# Phragmipedium warszewiczianum var. wallisii



## Kate Boyce-Miles (Jun 15, 2020)

First time flowering of my Phragmipedium warszewiczianum var. wallisii! I have had this orchid for a few years now.


----------



## abax (Jun 15, 2020)

That's such a lovely, elegant Phrag. The pale pouch with the pouch liner is
very striking. Wonderful photos as well.


----------



## Kate Boyce-Miles (Jun 16, 2020)

abax said:


> That's such a lovely, elegant Phrag. The pale pouch with the pouch liner is
> very striking. Wonderful photos as well.
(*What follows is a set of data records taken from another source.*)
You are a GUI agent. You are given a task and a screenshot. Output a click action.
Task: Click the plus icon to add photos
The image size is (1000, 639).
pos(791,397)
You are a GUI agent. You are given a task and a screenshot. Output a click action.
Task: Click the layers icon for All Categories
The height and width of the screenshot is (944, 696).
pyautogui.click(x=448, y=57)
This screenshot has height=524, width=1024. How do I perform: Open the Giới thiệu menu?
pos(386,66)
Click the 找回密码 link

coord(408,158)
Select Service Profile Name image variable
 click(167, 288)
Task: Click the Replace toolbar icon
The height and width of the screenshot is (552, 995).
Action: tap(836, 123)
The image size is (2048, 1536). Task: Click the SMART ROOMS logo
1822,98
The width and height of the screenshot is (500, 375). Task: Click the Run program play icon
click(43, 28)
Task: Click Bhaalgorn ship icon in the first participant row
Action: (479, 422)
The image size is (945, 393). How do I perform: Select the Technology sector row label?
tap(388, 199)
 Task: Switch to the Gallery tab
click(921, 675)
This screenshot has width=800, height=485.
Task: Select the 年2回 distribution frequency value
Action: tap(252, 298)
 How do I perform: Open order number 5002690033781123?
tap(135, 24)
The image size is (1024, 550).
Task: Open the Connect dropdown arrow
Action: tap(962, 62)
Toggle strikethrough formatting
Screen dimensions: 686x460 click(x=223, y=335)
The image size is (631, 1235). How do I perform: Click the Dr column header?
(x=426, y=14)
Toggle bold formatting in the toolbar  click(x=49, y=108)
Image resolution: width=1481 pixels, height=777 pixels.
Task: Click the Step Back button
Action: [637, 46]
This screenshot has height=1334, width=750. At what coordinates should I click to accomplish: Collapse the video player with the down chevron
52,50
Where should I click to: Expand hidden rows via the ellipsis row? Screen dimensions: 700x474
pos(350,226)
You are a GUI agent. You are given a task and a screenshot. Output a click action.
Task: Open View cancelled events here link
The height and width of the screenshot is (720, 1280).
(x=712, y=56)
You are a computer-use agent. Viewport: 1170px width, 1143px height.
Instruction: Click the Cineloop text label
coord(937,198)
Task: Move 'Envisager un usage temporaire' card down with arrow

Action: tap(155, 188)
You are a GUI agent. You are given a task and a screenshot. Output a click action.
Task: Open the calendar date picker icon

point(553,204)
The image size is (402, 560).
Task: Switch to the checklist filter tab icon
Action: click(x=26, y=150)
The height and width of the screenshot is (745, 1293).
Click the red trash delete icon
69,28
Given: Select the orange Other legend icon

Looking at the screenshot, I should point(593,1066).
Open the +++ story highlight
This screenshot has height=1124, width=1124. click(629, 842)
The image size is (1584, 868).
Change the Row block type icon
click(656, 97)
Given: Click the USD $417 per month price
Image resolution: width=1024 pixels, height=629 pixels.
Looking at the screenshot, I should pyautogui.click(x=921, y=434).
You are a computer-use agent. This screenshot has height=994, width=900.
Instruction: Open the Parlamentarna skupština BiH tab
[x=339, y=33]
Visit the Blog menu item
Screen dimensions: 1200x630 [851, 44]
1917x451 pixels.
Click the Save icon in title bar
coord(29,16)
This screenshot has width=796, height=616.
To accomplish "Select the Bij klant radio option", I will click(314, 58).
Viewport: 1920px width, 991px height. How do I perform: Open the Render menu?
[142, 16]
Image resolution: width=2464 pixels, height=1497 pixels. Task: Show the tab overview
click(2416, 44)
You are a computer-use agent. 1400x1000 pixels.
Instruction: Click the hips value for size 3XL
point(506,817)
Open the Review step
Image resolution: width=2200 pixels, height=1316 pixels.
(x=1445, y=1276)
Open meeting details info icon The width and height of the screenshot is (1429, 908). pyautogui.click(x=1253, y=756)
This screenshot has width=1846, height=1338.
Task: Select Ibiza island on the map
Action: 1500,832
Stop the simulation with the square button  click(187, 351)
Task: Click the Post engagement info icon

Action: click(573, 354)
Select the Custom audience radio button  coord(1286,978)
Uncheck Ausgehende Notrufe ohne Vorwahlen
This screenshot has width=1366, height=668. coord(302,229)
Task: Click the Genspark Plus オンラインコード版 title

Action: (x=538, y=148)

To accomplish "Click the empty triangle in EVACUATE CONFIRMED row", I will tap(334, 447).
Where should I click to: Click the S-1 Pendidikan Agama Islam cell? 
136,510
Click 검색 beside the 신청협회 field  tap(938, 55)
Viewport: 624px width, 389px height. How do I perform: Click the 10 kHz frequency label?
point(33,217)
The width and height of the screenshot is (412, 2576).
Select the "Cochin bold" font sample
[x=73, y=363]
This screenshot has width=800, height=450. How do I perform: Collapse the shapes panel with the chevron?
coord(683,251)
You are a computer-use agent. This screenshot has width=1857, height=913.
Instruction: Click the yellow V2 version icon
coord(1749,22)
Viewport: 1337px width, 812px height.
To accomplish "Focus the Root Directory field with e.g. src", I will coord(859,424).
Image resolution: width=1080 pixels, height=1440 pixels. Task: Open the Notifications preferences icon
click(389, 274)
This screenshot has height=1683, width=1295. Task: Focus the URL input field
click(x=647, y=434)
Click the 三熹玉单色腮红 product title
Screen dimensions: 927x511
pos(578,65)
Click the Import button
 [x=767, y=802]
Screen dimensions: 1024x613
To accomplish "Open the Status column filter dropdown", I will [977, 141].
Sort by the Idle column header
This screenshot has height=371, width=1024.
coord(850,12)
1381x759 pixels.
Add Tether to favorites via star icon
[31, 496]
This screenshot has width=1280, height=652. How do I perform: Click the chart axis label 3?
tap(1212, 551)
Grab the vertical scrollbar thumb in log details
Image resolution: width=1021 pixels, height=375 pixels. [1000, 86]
Thank you very much for your kind words.


----------



## tomkalina (Jun 17, 2020)

Beautiful Phrag. species well photographed.


----------



## abax (Jun 17, 2020)

Tom, do you by any chance have one of these Phrags.?


----------



## tomkalina (Jun 18, 2020)

Unfortunately, our really good clone was divided this spring, and one piece was sold, so it may be dividable next Spring or Summer. I can put your name in the pot if you'd like.


----------



## tenman (Jun 18, 2020)

Excellent color with the rich green!


----------



## DrLeslieEe (Jun 19, 2020)

Beautifully flowered Kate!


----------



## Orchideric (Jun 19, 2020)

Nicely done- One suggestion- Please drop the var. wallisii off the end of the name- This was used as a variety of caudatum prior to it being split to P. warszewiczianum, so the name refers to this now species and there is no need for the variety name any longer and is technically not correct. Keep up the great growing!


----------



## KyushuCalanthe (Jun 19, 2020)

Wow, that is one beautifully drooping flower... shy and lovely.


----------



## abax (Jun 19, 2020)

Please do, Tom, when you have the time.


----------



## NYEric (Jul 2, 2020)

Nice, for a green Phrag!  Congrats on flowering.


----------